The application is divided in two pods:

  1. API POD:
    • Contains the client facing APIs.
    • It is HA to avoid any downtime.
    • The nginx proxies take care of the JWT validation, like in the Flow API.
  2. Unilog Consumer POD:
    • Talks with the Unilog
    • Just one instance, during deployments it is ok if it has some downtime as it is not noticeable by clients

There are two reasons why we split the consumer from the api:

  1. It is not easy to have multiple Unilog consumers. They will require some additional coordination mechanism.
  2. Consumer is CPU heavy, so we want to isolate it from the client facing API to not affect the latency.

Out of order message in Unilog

Given the hierarchical structure of the Flow folders, and specially of the way we populate Unilog, we expects Unilog messages to be out of order. For example, we expect that some folders will appear in the Unilog before their parent shows up. Lets call these messages incomplete.
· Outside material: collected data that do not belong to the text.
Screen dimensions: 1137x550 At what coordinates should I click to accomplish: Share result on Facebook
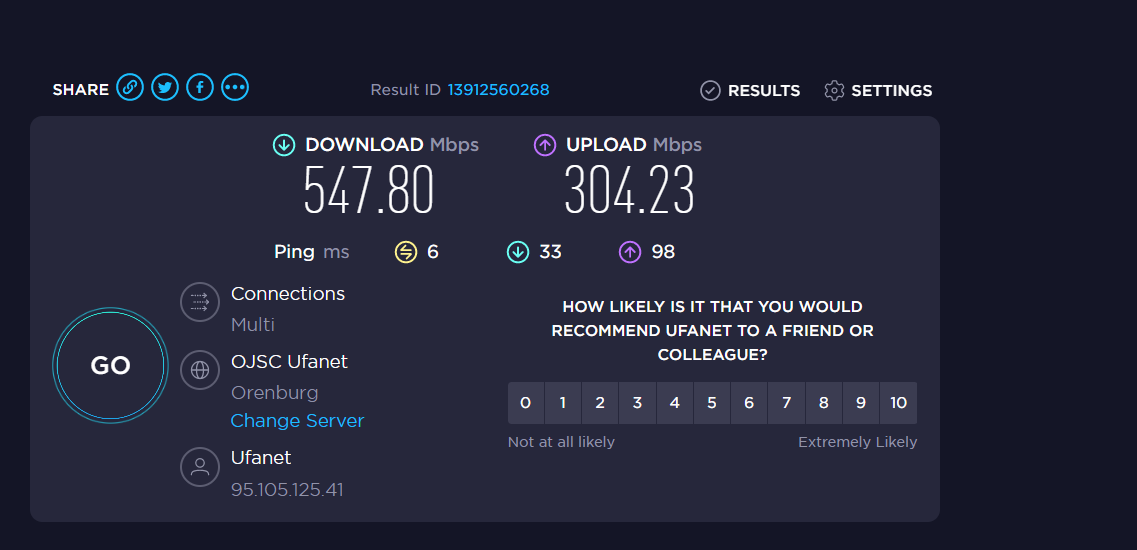tap(200, 88)
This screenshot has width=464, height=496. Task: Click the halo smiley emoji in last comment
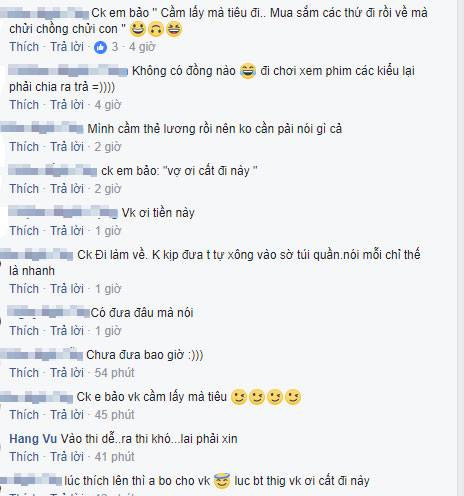(x=222, y=481)
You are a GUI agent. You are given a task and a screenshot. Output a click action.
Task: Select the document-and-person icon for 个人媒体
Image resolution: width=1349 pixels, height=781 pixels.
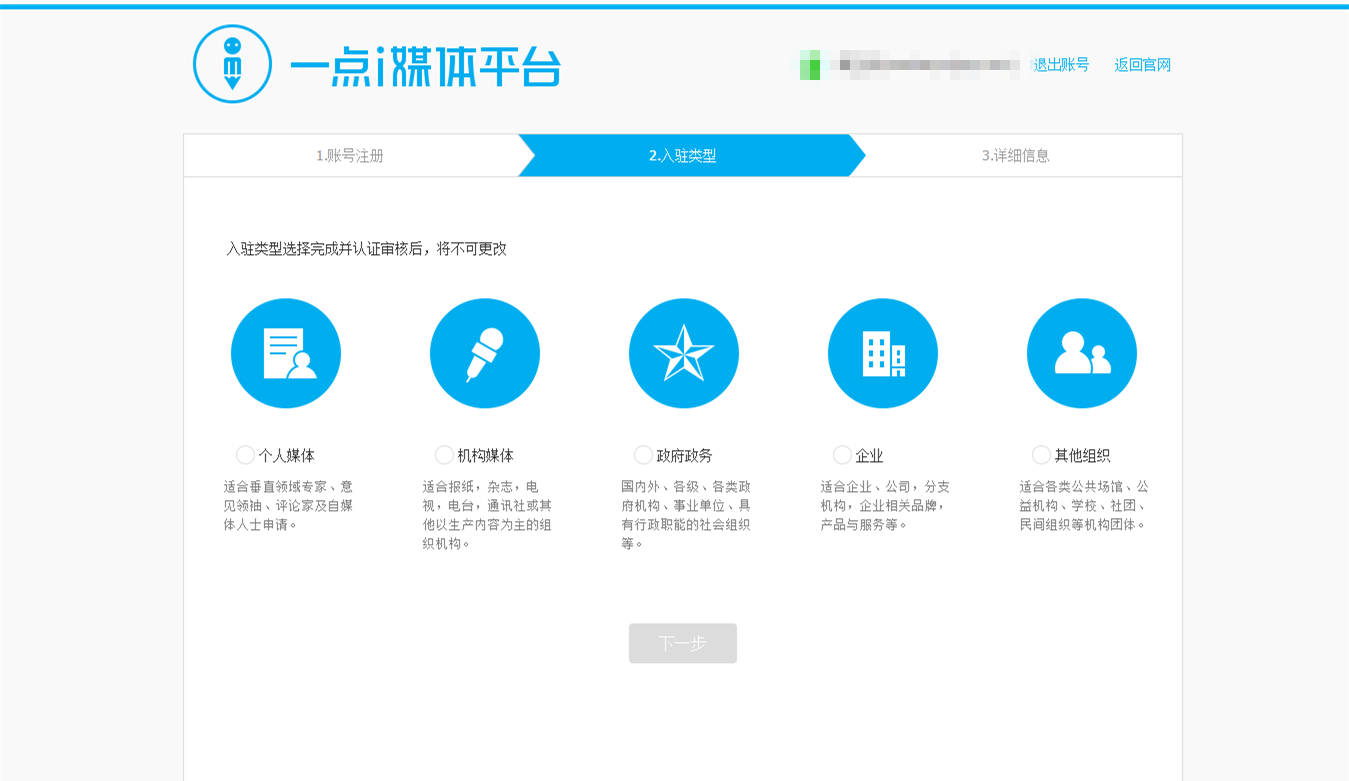286,352
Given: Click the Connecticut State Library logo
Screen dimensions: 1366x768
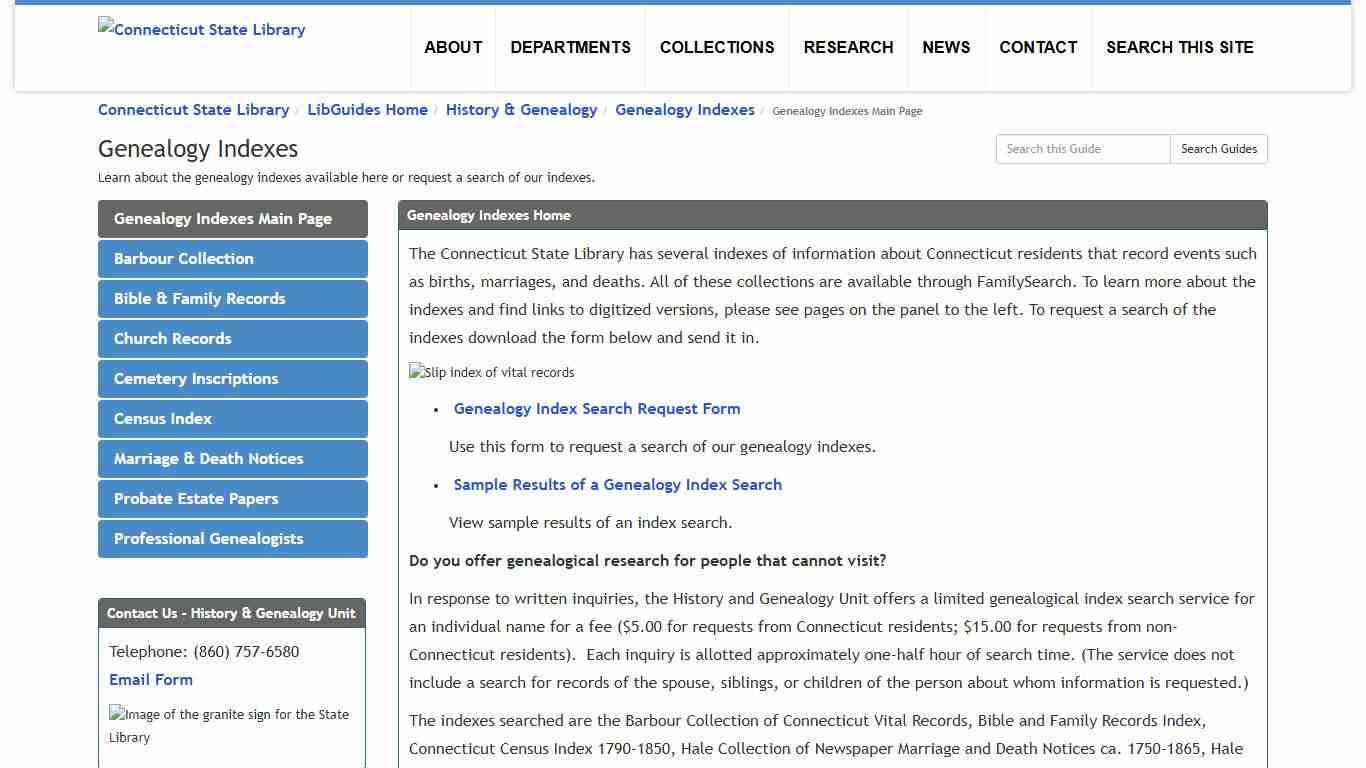Looking at the screenshot, I should tap(201, 29).
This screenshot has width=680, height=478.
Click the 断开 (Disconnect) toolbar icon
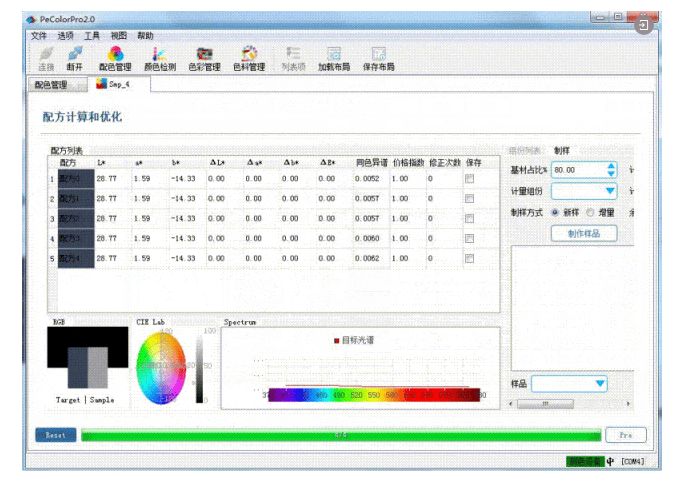tap(75, 58)
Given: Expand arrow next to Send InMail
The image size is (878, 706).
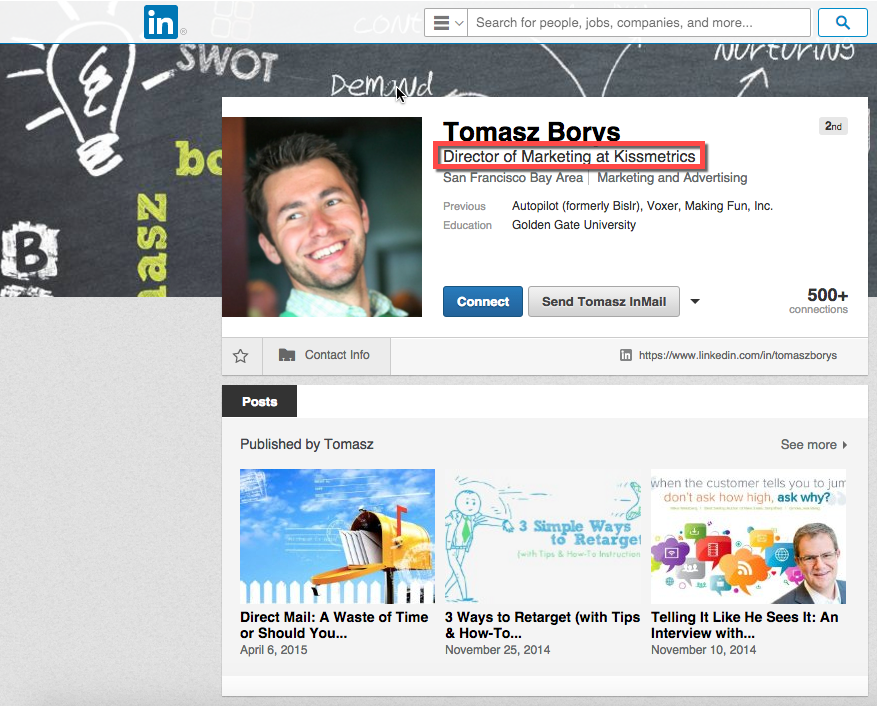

We deal with this out of order by storing all the messages in a temporal table (in the authz db) and after processing a batch of messages we try to reprocess all incomplete messages.

If any of the incomplete messages becomes complete, then we reprocess all the incomplete messages again until there are 0 completed messages.

The only out of order not handled is the scenario were a delete appears before a create/update, as we dont think this is possible. To handle this case, we would need to keep a tombstone record with all objects deleted.

Developing

docker-compose up --build

HTTP server will be running on port 3000.

REPL will be running on port 47480.

On development, both the API and the Unilog consumer are running in the same process. This is so that the development process is easier as there is just one REPL to connect to.

To mitigate any possible issues due to this, the integration tests actually run the API and the Unilog consumer in different processes, as per production.

Testing

Testing is fastest through the REPL, as you avoid environment startup time.

dev=> (test)
...

But you can also run tests through Leiningen.

lein test